Provided information:
+ + +

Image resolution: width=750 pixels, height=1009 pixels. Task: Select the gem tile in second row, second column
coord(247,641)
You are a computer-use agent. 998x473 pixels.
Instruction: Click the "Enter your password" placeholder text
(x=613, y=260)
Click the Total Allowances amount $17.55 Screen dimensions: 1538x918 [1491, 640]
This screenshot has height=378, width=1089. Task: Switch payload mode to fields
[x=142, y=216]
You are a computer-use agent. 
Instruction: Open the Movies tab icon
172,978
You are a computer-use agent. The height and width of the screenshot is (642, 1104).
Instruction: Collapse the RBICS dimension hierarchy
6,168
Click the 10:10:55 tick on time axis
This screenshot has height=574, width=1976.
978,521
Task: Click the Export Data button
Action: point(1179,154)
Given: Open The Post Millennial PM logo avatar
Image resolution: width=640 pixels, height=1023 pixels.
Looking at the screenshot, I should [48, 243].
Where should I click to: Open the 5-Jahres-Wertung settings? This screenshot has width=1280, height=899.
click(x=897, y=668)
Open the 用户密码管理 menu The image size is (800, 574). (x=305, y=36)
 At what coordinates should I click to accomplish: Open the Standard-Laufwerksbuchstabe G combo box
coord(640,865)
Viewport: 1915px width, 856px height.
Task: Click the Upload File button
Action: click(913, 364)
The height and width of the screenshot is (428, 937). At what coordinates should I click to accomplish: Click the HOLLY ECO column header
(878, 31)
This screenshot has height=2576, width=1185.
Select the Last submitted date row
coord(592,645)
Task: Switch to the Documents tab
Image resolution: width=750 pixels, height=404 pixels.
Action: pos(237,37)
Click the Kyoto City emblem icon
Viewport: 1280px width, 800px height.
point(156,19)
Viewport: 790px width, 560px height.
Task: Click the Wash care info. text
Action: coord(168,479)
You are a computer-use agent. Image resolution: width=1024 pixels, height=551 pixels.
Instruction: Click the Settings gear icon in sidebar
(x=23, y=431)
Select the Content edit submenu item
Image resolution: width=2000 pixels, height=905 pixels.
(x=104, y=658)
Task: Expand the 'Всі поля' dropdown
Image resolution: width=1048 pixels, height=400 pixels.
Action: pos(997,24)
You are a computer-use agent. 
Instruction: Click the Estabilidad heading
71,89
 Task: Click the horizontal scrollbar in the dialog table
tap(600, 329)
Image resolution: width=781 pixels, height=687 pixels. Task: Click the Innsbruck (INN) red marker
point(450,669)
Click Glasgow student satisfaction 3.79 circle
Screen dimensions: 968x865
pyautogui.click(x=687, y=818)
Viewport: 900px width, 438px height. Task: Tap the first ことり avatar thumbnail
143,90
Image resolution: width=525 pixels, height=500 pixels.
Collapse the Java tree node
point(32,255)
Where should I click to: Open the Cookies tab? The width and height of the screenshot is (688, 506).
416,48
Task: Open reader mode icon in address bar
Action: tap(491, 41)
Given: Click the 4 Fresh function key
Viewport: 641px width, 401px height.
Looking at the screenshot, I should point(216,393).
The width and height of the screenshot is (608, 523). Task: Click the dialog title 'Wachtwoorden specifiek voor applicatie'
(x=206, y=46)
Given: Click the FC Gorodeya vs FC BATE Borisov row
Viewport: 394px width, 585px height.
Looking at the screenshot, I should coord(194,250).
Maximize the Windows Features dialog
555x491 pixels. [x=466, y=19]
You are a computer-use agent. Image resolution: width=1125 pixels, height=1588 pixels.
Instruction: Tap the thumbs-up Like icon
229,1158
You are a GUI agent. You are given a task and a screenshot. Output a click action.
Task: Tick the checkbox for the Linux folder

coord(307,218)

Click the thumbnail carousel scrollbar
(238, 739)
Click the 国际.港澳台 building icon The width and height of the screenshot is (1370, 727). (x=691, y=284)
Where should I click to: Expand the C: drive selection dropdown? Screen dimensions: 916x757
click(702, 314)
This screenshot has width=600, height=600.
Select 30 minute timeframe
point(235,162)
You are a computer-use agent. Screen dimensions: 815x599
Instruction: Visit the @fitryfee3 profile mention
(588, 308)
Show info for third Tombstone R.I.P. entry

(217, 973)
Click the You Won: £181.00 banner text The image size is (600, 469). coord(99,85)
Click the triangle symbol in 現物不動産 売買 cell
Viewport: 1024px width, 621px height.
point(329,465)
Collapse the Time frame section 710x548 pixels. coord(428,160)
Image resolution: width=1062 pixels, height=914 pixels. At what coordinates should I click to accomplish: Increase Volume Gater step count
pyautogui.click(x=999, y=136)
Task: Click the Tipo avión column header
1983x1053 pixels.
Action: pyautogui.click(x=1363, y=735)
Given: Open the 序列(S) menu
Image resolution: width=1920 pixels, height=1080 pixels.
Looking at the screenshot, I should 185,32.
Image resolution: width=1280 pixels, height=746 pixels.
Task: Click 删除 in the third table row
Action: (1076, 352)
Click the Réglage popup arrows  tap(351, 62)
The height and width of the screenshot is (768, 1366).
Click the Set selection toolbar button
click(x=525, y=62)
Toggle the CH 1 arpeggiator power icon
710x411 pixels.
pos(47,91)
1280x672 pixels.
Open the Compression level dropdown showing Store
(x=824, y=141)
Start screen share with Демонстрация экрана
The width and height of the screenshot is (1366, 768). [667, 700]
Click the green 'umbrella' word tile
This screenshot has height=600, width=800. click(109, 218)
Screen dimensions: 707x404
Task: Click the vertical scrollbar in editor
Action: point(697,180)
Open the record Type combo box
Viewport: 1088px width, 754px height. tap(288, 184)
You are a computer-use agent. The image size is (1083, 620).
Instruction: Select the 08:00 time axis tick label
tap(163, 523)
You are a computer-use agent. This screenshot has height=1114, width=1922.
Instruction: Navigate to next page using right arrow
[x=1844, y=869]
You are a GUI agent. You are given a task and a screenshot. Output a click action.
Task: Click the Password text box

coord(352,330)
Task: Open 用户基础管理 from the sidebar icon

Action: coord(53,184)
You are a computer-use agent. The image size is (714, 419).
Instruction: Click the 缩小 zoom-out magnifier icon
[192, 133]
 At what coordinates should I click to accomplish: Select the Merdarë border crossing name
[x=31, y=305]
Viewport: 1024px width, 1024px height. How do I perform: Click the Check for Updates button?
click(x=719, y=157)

+ + +

Problem to work on: Lines that contain "computer" should be pulled from the entries above and reported.

Result of the exercise:
You are a computer-use agent. 998x473 pixels.
You are a computer-use agent. 
You are a computer-use agent. The height and width of the screenshot is (642, 1104).
You are a computer-use agent. Image resolution: width=1024 pixels, height=551 pixels.
You are a computer-use agent. 
You are a computer-use agent. Image resolution: width=1125 pixels, height=1588 pixels.
You are a computer-use agent. Screen dimensions: 815x599
You are a computer-use agent. The image size is (1083, 620).
You are a computer-use agent. This screenshot has height=1114, width=1922.
You are a computer-use agent. The image size is (714, 419).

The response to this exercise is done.